Field system, Keelhilla, Co. Clare
Co. Clare |
Ritual/Ceremonial
On an east-facing slope of rough karst limestone in County Clare, a field system quietly preserves several thousand years of human activity in a landscape that most people pass through without a second glance.
What makes Keelhilla particularly arresting is not any single feature but the sheer density of different periods layered across one hillside: field walls, a possible burial ground, ancient cooking sites, and a holy well all occupying the same stretch of ground.

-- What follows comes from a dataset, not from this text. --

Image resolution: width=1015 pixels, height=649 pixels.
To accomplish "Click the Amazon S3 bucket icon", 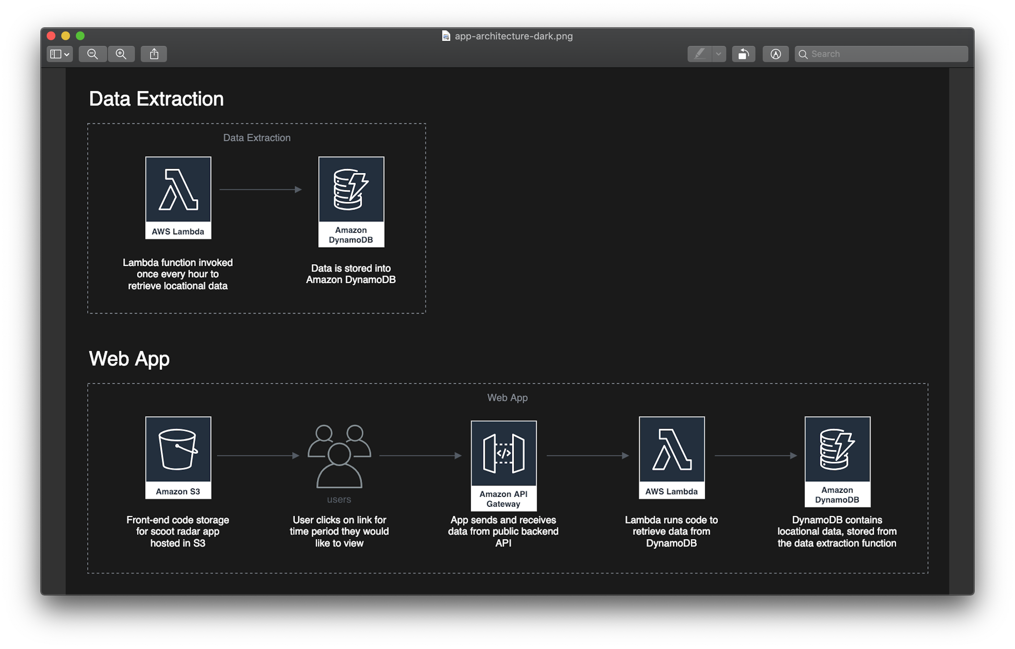I will point(178,449).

The field system is considered to be of multiperiod date, meaning it was not built or used in a single era but accumulated over successive generations of activity. Towards the south-west, a number of field walls form a fairly rectilinear pattern, apparently built in slab wall construction, where large flat stones are set upright or stacked to create boundaries rather than the dry-stone coursing more commonly associated with later agricultural enclosures. A possible burial ground lies at this same south-western end. Moving east, where the karst slope gives way to reclaimed pasture, the character of the site shifts again. Here there are two fulachtaí fia, the plural form of fulacht fia, which are the burnt mounds left behind by prehistoric cooking or industrial activity, typically identified by a distinctive spread of fire-cracked stones. Alongside them sits a holy well, a type of water source that in Ireland frequently carries pre-Christian associations but was often absorbed into Christian devotional practice over the centuries. The combination of prehistoric cooking monuments, a sacred water source, and field boundaries that may span multiple archaeological periods makes this a genuinely complex site. It was brought to the attention of the National Monuments Service by Ros Ó Maoldúin.